Abstract: Improving soil fertility is one of the key approaches for ecological restoration of the wind-sand area in northwest Liaoning Province. Taking wind-sand area in northwest Liaoning Province as test object, we conducted a fertilization experiment with treatments of inorganic fertilizer (nitrogen, phosphorus and potassium fertilizers), organic fertilizer, combined application of organic and inorganic fertilizers, and organic fertilizer combined with a biologically organic matrix (γ-polyglutamic acid), and no fertilizer as control. We measured soil organic matter content and extractable cations concentrations, vegetation coverage, and biomass under different fertilization treatments and determine the suitable fertilization mode. The results showed that compared to the control, inorganic fertilizer rapidly increased vegetation coverage and biomass, but high levels of inorganic fertilizer (150 kg N·hm^-2) led to soil acidification and Ca²⁺ leaching. Organic fertilizer increased soil organic matter content, exchangeable K⁺, Ca²⁺, and Mg²⁺ contents, as well as coverage and biomass vegetation, especially combined with γ-polyglutamic acid. Overall, the combination of low levels of inorganic fertilizer (50 kg N·hm^-2) and moderate levels of organic fertilizer (30000 kg·hm^-2) was the best fertilization practice for the rapid and stable restoration of grassland in wind-sand area. Moreover, the extra addition of γ-polyglutamic acid (60 kg·hm^-2)could effectively improve soil fertility.

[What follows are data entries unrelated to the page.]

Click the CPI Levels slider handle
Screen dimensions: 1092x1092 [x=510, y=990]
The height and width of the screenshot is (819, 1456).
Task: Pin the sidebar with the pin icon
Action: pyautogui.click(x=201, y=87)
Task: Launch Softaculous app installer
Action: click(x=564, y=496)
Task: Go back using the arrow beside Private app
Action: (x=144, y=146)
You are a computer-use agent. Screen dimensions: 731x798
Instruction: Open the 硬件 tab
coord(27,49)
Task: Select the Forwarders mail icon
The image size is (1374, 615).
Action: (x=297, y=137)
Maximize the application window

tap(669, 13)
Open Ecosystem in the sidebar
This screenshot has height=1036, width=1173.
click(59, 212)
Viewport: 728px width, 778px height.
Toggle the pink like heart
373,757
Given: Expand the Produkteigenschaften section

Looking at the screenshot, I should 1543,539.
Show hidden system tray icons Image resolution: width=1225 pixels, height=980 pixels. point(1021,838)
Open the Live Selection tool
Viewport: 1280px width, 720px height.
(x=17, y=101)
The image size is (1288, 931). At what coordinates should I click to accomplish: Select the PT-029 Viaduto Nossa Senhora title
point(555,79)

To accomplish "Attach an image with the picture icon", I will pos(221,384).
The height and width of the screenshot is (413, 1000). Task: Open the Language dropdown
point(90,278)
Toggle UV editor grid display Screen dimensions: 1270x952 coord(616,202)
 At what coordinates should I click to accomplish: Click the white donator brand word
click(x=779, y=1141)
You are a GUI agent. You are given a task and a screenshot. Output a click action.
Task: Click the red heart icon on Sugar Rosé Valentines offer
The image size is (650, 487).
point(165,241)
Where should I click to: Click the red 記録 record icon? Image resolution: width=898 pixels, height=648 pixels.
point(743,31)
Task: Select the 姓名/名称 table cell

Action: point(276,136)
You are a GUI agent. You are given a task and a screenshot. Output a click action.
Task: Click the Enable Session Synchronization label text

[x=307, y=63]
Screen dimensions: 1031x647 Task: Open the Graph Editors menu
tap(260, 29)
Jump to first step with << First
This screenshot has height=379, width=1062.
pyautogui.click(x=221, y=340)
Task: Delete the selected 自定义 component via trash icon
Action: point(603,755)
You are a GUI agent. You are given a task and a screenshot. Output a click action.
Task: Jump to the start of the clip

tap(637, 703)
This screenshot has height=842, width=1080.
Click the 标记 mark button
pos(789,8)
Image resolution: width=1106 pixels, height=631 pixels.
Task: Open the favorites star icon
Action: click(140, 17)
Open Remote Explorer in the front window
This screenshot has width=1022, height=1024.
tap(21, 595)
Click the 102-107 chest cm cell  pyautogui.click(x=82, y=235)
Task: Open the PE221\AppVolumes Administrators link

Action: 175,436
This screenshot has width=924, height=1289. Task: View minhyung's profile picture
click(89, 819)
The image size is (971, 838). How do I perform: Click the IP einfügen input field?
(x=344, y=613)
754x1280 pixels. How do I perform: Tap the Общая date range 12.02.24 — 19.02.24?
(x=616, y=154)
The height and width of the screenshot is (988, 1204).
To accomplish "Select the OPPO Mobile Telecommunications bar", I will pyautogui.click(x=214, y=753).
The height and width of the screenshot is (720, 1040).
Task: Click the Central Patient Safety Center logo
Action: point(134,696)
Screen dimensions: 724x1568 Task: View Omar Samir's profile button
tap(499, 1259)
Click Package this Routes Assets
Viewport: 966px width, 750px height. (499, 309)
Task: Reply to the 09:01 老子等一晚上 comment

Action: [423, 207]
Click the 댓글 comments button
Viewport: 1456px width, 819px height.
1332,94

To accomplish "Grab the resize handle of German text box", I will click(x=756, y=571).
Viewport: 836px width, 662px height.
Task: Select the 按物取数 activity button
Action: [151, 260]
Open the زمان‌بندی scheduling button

Key words: desertified grassland, organic fertilizer, polyglutamic acid, vegetation restoration, soil improvement

ZHANG Xiuying, CAI Jiangping, WANG Cong, JIANG Zhiyang, LI Hui, WANG Zhengwen, JIANG Yong, ZHANG Yuge. Effects of different fertilization patterns on soil improvement and vegetation restoration of desertified grassland in northwest Liaoning Province, China[J]. Chinese Journal of Applied Ecology, 2024, 35(1): 55-61.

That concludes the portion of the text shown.